Closed vruusmann closed 5 years ago
Short form: Can we please parametrize the max number of input fields, so users can change it ?
Long form: We have a legacy model, whose only remaining representation is in PMML format. Due to the input fields number limit of 1000, there is no way to score this legacy model. If parametrization is too time taking, I would suggest a more lenient upper limit (e.g. 5000)
The limit was introduced here: 060082c8a2af855e4ebaae873bbd5ea63cb6d3a2
@a1singh See https://stackoverflow.com/questions/54952581/how-to-avoid-the-max-amount-of-input-fields-for-jpmml
If anything, then this limit should be lower (around 100) in order to promote intelligent model design.
@vruusmann Thanks for sharing. Agreed on the conceptual need for fewer features. Smallest feature set that gives good performance is what we should strive for.
The problem is legacy models already in production, especially those developed by other teams. Due to this hard coded limit, people might have to redo weeks, if not months, worth of work, for a model that was deployed by someone else.
Can we introduce a warning instead, "You are using a lot of features. Don't complain if the model evaluation is slow. Consider reducing the number of features."
Can we introduce a warning instead
Warnings don't work. It takes a big fat exception to drive the message home.
Anyway, this schema check is a ModelEvaluatorBuilder
-level functionality. The returned ModelEvaluator
instance doesn't implement any limits.
Thanks Villu for the SO ticket.
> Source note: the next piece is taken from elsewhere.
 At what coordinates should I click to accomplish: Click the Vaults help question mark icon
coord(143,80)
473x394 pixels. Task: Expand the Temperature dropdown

We were able to override the method, and make JPMML backwards compatible to legacy models.
People are working with models that specify tens to hundreds of THOUSANDS input fields:
For example: http://stats.stackexchange.com/questions/152891/bad-performance-of-pmml-evaluator and http://stackoverflow.com/questions/42074491/evaluate-method-takes-long-time-pmml-models-using-jpmml
Understandably, such "structurally valid but conceptually/functionally invalid" models cannot be made to perform, not by the JPMML-Evaluator library, or any other PMML scoring engine.
By default, the JPMML-Evaluator library should simply refuse to deal with them:
However, the limit should be programmatically customizable. If people want to do stupid things, then they should have technical means to do so.